We couldn’t have known it at the time, but we were performing in Shoestring Theater’s last full-run of a show for over a year. Their next show stopped performances halfway through its run, and Shoestring has canceled its entire 2020/2021 season because of the pandemic.

We will miss being involved in theater next year. We will miss it a lot. Shoestring is our go-to theater these days. But not until the 2021-22 season. I still think they made the right choice. A small theater like Shoestring is not a great place to be enclosed in for two or three hours during a pandemic.

We don’t get paid to act. We do it because we love it. And because we love it, we will miss it. But we just wouldn’t feel safe doing it now.

There is an idea floating around that teachers don’t want to go back to school. As in, we don’t actually like teaching, and that this pandemic is an excuse to not have to do it. I think there is an overall vibe that most people don’t want to work, and that we must force them to work or they will just be lazy good-for-nothings. I see this attitude filter down into our classrooms. This spring I heard teachers talk about our need to hold grades over students’ heads in order to make them work, the idea being that without the threat of grades students will do nothing.
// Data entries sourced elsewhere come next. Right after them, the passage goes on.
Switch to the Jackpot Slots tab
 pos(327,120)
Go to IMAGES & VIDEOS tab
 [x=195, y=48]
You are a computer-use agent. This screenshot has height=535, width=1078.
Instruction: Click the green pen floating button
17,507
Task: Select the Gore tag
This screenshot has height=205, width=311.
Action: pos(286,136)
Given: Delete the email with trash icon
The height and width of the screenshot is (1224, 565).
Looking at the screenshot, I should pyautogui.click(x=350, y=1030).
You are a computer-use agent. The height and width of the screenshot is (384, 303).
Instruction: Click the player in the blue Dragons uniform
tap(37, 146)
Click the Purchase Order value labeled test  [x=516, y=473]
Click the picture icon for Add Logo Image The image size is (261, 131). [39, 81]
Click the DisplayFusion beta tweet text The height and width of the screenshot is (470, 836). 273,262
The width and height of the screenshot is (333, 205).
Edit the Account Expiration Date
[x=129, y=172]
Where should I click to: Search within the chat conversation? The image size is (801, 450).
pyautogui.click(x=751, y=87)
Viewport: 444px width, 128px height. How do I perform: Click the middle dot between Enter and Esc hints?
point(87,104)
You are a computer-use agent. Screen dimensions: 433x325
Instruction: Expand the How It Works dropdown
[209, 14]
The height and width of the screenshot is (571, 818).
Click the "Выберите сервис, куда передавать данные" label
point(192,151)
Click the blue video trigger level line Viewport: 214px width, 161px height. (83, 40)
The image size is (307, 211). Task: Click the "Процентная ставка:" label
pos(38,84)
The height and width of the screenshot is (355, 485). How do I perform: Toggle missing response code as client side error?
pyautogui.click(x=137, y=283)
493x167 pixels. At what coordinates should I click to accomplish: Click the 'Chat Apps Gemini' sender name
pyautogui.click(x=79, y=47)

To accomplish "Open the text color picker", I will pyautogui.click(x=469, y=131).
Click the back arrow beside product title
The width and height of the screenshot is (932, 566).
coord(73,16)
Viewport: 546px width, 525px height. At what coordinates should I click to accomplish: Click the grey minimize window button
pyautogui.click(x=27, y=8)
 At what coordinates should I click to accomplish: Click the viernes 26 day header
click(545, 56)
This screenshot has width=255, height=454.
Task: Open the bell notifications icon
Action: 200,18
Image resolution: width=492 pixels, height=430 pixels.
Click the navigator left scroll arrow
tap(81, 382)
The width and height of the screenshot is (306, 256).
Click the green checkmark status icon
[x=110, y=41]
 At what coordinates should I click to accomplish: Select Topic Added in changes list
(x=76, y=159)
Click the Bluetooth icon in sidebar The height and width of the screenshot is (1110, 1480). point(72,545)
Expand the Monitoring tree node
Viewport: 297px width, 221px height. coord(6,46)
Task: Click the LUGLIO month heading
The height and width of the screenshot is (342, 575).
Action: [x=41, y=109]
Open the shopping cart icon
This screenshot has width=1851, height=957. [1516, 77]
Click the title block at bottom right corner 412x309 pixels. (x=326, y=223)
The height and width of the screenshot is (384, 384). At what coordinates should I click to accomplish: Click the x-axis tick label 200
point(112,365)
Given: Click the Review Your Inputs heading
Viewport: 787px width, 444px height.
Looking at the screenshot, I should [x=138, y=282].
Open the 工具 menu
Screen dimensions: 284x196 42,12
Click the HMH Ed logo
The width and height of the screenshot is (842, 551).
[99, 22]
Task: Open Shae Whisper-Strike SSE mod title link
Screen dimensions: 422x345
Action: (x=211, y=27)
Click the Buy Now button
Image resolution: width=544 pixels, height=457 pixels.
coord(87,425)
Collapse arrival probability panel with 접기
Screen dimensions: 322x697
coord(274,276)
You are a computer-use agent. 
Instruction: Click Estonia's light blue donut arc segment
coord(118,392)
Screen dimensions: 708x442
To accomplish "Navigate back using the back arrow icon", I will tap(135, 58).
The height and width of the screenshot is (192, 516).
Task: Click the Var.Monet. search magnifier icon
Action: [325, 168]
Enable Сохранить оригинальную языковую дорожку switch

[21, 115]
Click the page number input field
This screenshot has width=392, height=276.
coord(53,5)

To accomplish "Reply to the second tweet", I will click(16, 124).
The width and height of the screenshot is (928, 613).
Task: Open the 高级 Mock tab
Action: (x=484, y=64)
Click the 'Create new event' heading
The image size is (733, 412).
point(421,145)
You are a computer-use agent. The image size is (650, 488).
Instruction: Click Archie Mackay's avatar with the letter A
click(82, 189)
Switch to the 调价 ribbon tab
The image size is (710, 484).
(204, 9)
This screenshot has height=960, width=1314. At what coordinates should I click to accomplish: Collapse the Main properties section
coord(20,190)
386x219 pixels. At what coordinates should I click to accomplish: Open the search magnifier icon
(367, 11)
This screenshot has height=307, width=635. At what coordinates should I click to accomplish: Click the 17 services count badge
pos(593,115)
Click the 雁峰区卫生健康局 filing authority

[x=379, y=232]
Here’s something I talk to my students about: If you are only doing a job for the money, it probably isn’t really worth doing, and you probably won’t do that great a job at it. The best teachers I know love what they do. The best anythings I know love what they do.

I suppose there may be teachers out there who loved the robo-teaching that took place online in many systems, who find that remote teaching is a lot less work. I was not one of those teachers. Two of my classes did an online course that I simply monitored. Four of my classes did my stuff – classes I planned out carefully and that actually engaged a good number of my students. I had a good time teaching online. But it wasn’t the same as teaching in class.

I was about to write a paragraph about all the things I miss about teaching in a classroom, but I realized that I’d already drawn a cartoon about it:

I miss all those things and more. I want them back. Desperately. Most teachers I communicate with do. So please stop implying that we are lazy and don’t “want” to go back to school.

But here’s the thing, aside from the possible health risks involved in going back, the measures we will be taking in order to make classes safe are also going rob us of the very things we love about being in a classroom. They very things that make our classrooms engaging for our students. There won’t be pair/shares or small group discussions. There won’t be casual conversations. There won’t be downtime during class change to greet students and connect with them.

I’ll be too busy sanitizing my room.

Please stop telling me I don’t want to teach. I do want to teach. My actor self and my teacher self are not far apart from each other. I love working the room. I love hearing the engagement. I love the communal vibe. I love performing my teacher persona. Not acting in person and not teaching in person are hardships for me.

But I think they are necessary hardships.

Why is my community theater smarter than the powers dictating what happens with our schools?